What to Eat After a Workout?

The debate on what is best to eat post-workout has been raging on for a while now. There are many interesting arguments concerning protein timing, macro ratios, and the anabolic window.

This article will look to clarify what works best post workout.

One of the biggest myths in bodybuilding and even in general gym circles is that fasted cardio leads to superior fat loss. This is not the case, as the lack of energy would prevent the participant from performing at a high intensity.

However if for whatever reason you did perform fasted cardio then your post workout nutrition would be of vital importance.

The reason for this is that all of the protein that was in your system would have been used up during the workout, and there would be none left to fuel recovery.

A study by Kumar et al (2009) found that immediately taking a combination of carbohydrates and protein post-workout was necessary to fuel muscle protein synthesis [1].

Even if you have had sufficient food pre-workout, you will still require some form of post-workout food to top up protein levels for protein synthesis.

For years it was believed that you needed to take protein straight after a workout to stay anabolic (promoting growth). The theory was that without an immediate source of protein your body would instead become catabolic – meaning that it would use muscle tissue to fuel protein synthesis.

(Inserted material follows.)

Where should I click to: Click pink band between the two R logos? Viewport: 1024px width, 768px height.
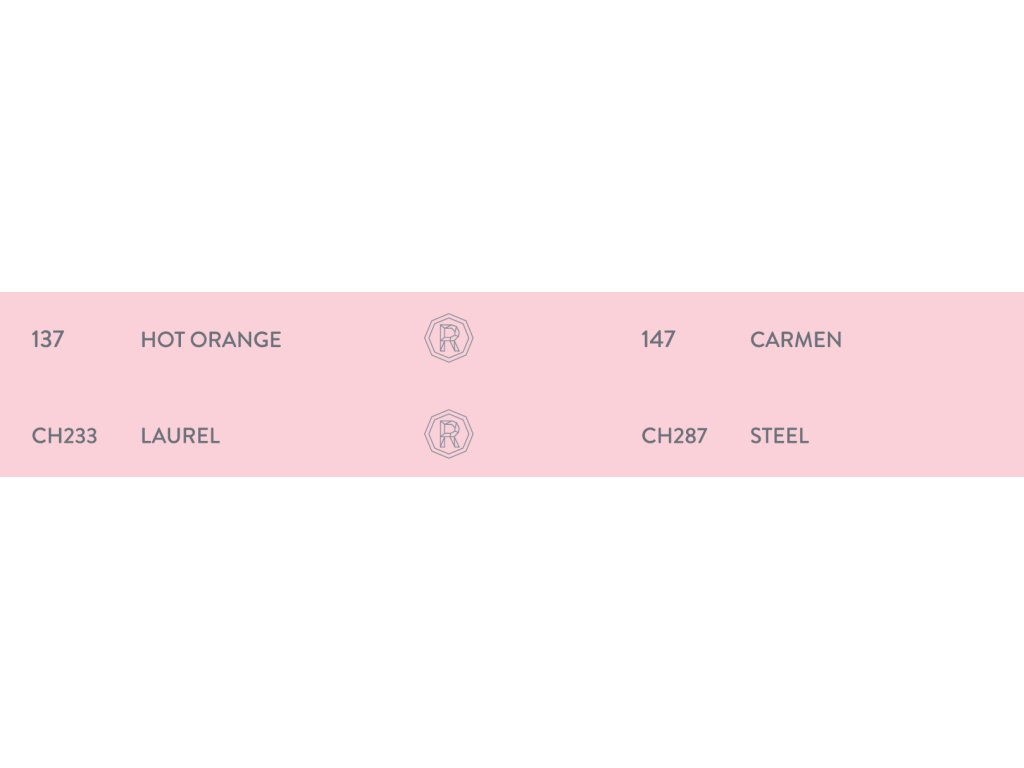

Technically this is true, and the “anabolic window” does exist. However the window is a lot larger than most people think, it can also be affected by pre-workout nutrition. So if you had a large protein heavy meal 90-120 minutes before a workout, chances are that there is sufficient protein still in your system to fuel muscle protein synthesis.

This could keep you anabolic for around a couple hours after a workout, by which point you would probably be consuming your afternoon or evening meal (dependant on what time you are training obviously).

If you typically train after your last meal, or very early in the morning and your next proper meal won’t be for a long time afterwards, then a post-workout high-protein snack would be a good idea.

There are lots of options for this, ranging from cooked meals, to packaged snacks. Below we will look at four of the most effective.

1. Protein Shakes

Whey protein shakes are a great post-workout snack for many reasons, they are easy to transport and can be taken to the gym. They are high in protein (ranging from 25-50g depending on how many scoops).

Whey protein is a very fast digesting protein source so you will be able to use it for protein synthesis almost immediately.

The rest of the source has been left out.